Baseball Ethics: Revealed At Last! Extraordinary Cheating By The 1975 California Angels

Dick Williams, cheat...but a successful and creative cheat, you have to admit.

Dick Williams, cheat…but a successful and creative cheat, you have to admit.

Yesterday on the New England Sports Network broadcast of the Red Sox-Yankees game, Sox color man Jerry Remy was discussing how some teams doctor their home fields for tactical advantages. The Yankee Stadium infield grass, for example, is kept long, slowing down ground balls so the infielders have a better chance of getting to them before they scoot into the outfield for hits. The current Yankees team hitting, such as it is, tends to be fly ball oriented. Jerry expounded on how teams that bunted a lot would sometimes have groundskeepers slant the dirt around the foul lines toward fair territory. “In 1975, when I played for the Angels,” he said, “our home baselines were like gutters. A bunted ball almost couldn’t roll foul.” Such customization is considered fair gamesmanship, because the rules don’t specify ground conditions in sufficient detail.

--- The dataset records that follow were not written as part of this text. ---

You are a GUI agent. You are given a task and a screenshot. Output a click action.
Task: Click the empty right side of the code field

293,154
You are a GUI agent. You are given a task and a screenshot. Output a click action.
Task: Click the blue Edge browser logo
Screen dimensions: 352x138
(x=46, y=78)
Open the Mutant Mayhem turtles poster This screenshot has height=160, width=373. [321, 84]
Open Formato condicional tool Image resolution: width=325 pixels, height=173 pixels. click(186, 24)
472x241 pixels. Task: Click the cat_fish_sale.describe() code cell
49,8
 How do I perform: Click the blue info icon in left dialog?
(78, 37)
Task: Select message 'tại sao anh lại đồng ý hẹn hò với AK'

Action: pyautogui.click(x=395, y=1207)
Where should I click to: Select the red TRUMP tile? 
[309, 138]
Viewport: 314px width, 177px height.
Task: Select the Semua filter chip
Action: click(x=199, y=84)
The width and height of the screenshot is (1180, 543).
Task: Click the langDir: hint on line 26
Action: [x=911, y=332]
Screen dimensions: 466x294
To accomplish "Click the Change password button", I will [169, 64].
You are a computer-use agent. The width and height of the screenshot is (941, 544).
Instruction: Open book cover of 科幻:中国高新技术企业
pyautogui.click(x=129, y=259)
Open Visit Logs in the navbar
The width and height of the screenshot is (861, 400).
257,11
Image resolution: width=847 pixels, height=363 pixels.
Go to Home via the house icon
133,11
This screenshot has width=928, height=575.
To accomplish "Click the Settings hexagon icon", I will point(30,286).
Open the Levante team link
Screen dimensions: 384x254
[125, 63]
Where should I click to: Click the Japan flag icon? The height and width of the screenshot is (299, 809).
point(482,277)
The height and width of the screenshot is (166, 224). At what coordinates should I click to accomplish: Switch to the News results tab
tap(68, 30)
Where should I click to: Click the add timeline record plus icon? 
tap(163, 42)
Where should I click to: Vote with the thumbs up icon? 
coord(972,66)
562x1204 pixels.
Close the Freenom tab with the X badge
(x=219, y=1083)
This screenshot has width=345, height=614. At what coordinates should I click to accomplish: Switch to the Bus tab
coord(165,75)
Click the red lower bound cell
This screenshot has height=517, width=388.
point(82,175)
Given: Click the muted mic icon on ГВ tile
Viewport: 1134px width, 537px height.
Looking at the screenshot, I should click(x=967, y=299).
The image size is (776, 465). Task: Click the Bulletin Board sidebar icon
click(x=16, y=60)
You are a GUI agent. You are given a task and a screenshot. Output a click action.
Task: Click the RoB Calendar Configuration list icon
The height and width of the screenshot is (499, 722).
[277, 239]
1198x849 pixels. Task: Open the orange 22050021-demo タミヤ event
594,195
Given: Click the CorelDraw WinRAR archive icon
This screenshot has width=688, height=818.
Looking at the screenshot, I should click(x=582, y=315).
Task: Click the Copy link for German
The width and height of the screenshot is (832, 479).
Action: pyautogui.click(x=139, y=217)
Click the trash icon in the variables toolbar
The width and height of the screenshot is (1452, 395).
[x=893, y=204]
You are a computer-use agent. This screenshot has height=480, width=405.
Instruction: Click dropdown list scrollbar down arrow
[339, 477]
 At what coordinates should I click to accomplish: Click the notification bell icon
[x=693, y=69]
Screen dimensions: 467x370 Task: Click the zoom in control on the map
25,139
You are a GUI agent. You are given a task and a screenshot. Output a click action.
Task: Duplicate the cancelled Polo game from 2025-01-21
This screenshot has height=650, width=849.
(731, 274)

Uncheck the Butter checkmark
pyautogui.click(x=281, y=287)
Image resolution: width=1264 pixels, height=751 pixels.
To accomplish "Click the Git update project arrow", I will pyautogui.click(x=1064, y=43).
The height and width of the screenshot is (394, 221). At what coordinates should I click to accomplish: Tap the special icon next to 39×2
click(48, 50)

Then Remy revealed an example of  baseball cheating in the extreme. Also n 1975, Remy said, during his rookie year with the California Angels, manager Dick Williams realized that speed on the bases was one of his few assets on a weak roster. (The ’75 Angels would finish  last in the AL West with a 72-89 record) Remy, Tommy Harper, Mickey Rivers and Dave Collins were all accomplished base-stealers, so Williams had groundskeepers move second base six inches closer to first base, thus shortening the distance a base-runner attempting to steal second would have to cover.

“It was that way all year,” Remy said. “Nobody ever noticed.”

Astounding. Astounding that Williams would have the audacity to try such a trick, and more astounding that nobody—no umpires, no players, no broadcasters, no opposing managers—detected that the field was out of kilter. What is not astounding is that the culprit was Dick Williams, one of the most brilliant, successful, and nasty baseball managers who ever made out a line-up.

Tampering with the rulebook-defined field of play—raising the pitching mound, changing the baselines—is the ultimate baseball cheat. Baseball is a geometrically precise game, and a variation of inches can have a major impact. The only example of this kind of cheating I can recall or find a record of was in 1981, when Maury Wills, in his disastrous and mercifully-short tenure as manager of the Seattle Mariners, once had groundskeepers lengthen the batters box by a full foot, with the purpose of permitting his players to sneak up in front of the plate and hit Oakland A’s pitching ace Rick Langford’s curveball before it broke. (A batter who hits a ball with his foot out of the batters box is out.) Unfortunately for Wills, A’s manager Billy Martin noticed the oddly-long  chalk-outlined box immediately and informed the umpires. Wills was suspended and fined by the league, and less than two weeks later, fired by the Mariners. Wills was roundly ridiculed and reviled for trying such a stunt.

Dick Williams, meanwhile, was elected to the Hall of Fame.

22 thoughts on “Baseball Ethics: Revealed At Last! Extraordinary Cheating By The 1975 California Angels

    • Smoking gun: the 1975 Angels stole 103 bases in 159 attempts at home; they stole 117 bases in 169 attempts on the road. So they ran more, and more successfully, on the road. Maybe all the others teams moved second a foot the other way?

      • Just because cheating doesn’t work doesn’t mean its not cheating. Moving the base might have also allowed the catcher’s throw to get there a split second faster, eliminating any advantage to the runner. I’d view any advantage as minimal, making it a stupid more as well as dishonest.

        • But in life, most advantages are minimal, and they work in mass aggregate. Over a high volume of instances does one start seeing a trend of success. Though there are many invidivual failures or defeats, the trend is to success.

          So it wasn’t necessarily stupid as he had to try to optimize a balance between, subtle advantage and not getting caught.

          I bet he could’ve gotten away with a foot or even 18″ if he’d modified the angle of 3rd base and the curve of the line between the infield sand and the outfield grass…

    • People don’t see what they don’t expect to see. Remy has no reason to lie, and has been reliable in his anecdotes from his playing days. Those other base stealing members of the team are alive (Williams isn’t).It wouldn’t make sense for Jerry to make it up.

  1. Seems to me that the opposing teams had a similar advantage when it was their turn to bat. How many stolen bases did the Angels give up that season?

      • Of course that could also come from the fact that they tried stealing bases more and therefore led to more successes.

        I wonder what the stolen base : attempted stolen base ratio is for LA compared to the whole league?

    • Yes, the advantage exists for all teams, but the advantage is particularly exploitable by teams playing with a certain focus or a primary tactic… So then, teams not knowing which tactic to focus on can’t exploit the advantage to its full potential.